[Stored data entries]

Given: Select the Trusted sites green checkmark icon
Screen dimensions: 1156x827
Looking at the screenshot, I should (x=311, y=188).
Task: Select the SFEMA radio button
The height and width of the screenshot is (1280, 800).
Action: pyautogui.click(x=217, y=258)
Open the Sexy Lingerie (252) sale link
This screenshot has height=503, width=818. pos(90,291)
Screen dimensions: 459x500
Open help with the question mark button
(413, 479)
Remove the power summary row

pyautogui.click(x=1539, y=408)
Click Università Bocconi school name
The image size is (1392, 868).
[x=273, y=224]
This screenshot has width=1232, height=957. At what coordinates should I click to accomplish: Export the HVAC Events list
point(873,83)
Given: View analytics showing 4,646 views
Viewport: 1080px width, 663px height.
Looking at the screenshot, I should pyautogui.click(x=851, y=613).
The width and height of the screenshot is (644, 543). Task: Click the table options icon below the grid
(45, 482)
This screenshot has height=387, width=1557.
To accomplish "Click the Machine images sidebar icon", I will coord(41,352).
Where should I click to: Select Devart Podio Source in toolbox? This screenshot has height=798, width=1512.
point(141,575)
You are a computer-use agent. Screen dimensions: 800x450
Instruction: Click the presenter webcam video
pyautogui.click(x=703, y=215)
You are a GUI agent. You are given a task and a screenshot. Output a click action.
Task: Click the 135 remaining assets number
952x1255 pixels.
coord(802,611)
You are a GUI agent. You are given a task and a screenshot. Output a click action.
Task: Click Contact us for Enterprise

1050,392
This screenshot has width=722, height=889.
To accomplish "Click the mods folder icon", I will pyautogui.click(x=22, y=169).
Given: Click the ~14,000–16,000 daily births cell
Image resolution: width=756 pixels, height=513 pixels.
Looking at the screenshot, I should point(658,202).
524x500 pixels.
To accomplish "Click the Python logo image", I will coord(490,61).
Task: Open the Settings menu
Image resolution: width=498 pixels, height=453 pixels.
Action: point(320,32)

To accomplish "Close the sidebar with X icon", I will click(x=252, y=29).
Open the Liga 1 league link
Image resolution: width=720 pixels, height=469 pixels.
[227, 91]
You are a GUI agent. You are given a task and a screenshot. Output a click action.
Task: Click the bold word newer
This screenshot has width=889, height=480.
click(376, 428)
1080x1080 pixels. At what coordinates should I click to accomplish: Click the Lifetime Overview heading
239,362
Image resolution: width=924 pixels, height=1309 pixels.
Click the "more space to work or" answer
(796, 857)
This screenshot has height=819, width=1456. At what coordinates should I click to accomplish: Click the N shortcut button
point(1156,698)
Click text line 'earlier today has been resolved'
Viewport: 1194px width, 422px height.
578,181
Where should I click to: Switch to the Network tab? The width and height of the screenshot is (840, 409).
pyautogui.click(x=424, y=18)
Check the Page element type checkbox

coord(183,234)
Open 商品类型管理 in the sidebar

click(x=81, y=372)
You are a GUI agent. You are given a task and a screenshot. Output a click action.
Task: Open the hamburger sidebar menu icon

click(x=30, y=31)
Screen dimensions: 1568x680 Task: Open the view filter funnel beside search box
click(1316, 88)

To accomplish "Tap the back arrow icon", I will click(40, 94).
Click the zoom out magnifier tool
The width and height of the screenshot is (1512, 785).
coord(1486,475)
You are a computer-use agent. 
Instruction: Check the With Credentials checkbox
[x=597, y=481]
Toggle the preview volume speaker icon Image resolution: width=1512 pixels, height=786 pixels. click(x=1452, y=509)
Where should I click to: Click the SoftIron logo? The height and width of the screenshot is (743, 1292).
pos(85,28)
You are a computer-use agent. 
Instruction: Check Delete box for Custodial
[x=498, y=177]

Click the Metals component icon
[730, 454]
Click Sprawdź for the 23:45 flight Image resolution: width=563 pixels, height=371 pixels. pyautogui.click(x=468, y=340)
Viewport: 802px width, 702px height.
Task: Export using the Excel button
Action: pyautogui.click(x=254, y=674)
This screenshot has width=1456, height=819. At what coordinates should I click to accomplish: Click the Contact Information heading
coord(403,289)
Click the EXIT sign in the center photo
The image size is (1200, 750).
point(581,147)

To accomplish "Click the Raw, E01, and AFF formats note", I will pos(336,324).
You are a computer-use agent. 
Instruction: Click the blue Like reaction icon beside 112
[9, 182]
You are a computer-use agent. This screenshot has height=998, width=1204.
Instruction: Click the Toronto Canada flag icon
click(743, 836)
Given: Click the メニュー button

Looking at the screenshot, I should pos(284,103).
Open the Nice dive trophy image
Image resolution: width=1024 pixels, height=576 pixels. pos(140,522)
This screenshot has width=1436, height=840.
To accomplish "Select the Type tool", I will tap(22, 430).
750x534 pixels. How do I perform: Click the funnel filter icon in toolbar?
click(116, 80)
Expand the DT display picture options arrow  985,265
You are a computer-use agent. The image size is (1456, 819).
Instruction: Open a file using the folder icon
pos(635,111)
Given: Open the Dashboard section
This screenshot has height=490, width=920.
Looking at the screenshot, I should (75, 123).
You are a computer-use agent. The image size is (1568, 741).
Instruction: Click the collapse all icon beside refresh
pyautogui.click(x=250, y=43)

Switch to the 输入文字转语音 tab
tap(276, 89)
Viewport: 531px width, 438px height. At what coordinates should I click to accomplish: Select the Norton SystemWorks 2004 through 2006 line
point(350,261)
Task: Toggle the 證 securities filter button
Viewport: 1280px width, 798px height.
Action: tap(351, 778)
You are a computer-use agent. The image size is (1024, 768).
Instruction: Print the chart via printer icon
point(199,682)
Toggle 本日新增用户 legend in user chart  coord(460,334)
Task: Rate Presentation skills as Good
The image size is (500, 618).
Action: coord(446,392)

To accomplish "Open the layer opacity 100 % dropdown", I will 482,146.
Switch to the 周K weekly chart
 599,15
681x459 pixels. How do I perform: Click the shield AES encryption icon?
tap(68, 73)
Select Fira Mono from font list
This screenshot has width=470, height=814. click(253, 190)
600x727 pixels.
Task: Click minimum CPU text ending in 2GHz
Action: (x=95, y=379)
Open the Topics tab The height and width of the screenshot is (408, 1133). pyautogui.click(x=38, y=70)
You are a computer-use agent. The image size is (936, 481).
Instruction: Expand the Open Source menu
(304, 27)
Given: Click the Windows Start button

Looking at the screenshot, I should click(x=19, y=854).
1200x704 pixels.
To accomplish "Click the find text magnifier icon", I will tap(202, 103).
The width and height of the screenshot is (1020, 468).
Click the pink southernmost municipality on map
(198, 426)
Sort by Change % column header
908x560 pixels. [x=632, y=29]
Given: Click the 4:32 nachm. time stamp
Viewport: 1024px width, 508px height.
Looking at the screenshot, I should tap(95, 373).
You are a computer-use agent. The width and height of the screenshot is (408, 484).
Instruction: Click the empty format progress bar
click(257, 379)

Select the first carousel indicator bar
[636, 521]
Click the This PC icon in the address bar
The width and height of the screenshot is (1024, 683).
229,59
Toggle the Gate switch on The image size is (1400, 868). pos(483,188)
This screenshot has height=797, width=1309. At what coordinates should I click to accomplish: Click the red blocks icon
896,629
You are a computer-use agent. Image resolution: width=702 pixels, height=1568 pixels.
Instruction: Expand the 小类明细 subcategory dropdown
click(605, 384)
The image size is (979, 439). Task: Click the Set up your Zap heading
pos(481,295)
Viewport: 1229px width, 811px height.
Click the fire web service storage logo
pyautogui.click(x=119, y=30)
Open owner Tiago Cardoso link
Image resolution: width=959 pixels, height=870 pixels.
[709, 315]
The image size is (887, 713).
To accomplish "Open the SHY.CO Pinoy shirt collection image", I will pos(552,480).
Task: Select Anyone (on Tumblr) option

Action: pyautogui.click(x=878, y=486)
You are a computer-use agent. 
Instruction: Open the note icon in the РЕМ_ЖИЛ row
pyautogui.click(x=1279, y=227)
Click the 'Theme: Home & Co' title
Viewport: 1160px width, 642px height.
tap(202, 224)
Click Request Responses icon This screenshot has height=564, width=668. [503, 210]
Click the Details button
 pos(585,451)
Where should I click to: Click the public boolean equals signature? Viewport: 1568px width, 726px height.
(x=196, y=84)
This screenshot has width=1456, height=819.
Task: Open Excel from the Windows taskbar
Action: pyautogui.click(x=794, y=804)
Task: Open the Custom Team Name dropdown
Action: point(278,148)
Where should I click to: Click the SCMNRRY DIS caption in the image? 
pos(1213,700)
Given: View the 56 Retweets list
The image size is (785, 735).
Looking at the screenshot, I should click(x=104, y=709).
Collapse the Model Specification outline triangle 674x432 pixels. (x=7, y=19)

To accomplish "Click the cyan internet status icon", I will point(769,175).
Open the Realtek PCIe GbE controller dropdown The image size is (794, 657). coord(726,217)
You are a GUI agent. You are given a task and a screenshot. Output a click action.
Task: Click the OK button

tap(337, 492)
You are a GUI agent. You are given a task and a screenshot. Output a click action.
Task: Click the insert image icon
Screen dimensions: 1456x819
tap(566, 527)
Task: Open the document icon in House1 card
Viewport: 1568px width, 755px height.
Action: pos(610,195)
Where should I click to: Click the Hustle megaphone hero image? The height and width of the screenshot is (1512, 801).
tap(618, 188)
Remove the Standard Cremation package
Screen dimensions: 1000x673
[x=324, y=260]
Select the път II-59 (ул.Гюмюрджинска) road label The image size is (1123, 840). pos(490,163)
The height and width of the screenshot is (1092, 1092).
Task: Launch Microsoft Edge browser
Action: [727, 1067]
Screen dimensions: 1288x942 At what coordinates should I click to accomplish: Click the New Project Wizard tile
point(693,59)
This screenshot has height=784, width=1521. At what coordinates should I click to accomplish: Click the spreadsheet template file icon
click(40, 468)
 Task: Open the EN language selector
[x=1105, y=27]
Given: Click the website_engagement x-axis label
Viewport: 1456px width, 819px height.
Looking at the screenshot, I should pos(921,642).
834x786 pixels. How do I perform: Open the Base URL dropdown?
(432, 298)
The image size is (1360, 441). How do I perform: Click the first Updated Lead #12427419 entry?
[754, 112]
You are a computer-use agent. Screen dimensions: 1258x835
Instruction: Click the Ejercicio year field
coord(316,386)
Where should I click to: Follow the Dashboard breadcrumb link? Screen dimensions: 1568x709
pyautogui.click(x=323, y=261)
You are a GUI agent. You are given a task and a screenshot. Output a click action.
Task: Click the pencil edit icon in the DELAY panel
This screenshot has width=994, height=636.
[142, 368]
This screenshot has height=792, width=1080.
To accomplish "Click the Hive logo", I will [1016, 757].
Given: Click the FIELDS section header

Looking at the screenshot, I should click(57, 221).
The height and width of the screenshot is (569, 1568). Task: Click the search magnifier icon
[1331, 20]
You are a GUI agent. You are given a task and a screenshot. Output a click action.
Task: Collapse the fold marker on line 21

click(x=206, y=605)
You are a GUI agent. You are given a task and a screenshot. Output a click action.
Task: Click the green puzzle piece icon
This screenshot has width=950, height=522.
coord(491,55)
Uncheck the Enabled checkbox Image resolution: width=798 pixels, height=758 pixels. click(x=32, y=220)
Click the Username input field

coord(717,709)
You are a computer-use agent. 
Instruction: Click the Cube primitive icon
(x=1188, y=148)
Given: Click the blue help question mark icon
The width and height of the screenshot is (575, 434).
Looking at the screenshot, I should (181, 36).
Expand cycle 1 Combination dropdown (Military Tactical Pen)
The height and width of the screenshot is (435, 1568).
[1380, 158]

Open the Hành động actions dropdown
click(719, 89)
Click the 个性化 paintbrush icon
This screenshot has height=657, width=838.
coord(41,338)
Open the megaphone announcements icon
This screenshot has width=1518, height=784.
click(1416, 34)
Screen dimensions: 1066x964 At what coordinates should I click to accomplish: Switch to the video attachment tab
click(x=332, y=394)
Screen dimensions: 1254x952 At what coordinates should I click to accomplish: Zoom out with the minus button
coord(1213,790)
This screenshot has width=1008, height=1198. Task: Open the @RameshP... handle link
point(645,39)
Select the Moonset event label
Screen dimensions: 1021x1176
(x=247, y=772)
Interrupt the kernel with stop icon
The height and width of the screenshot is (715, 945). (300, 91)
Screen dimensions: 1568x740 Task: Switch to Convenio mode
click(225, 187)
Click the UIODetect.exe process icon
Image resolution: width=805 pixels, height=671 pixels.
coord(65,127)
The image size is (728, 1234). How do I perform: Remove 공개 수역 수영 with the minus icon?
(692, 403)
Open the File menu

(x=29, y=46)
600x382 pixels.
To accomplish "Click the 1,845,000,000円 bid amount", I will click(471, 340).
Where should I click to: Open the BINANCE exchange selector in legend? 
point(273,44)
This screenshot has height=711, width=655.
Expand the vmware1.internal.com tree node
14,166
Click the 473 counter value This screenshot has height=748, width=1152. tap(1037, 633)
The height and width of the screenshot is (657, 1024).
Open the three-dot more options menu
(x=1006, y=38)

What this task involves: Output everything in the listing from the line containing "This screenshot has width=1436, height=840." down to the line containing "pyautogui.click(x=250, y=43)" as a two-column CSV headed instruction and response. Give one row per instruction, with its text and its answer each in a double-quoted field and every line break replaced by a space.

Answer to this task:
instruction,response
"This screenshot has width=1436, height=840. To accomplish ""Select the Type tool"",","I will tap(22, 430)."
"750x534 pixels. How do I perform: Click the funnel filter icon in toolbar?","click(116, 80)"
"Expand the DT display picture options arrow","985,265"
"You are a computer-use agent. The image size is (1456, 819). Instruction: Open a file using the folder icon","pos(635,111)"
"Given: Open the Dashboard section This screenshot has height=490, width=920.","Looking at the screenshot, I should (75, 123)."
"You are a computer-use agent. The image size is (1568, 741). Instruction: Click the collapse all icon beside refresh","pyautogui.click(x=250, y=43)"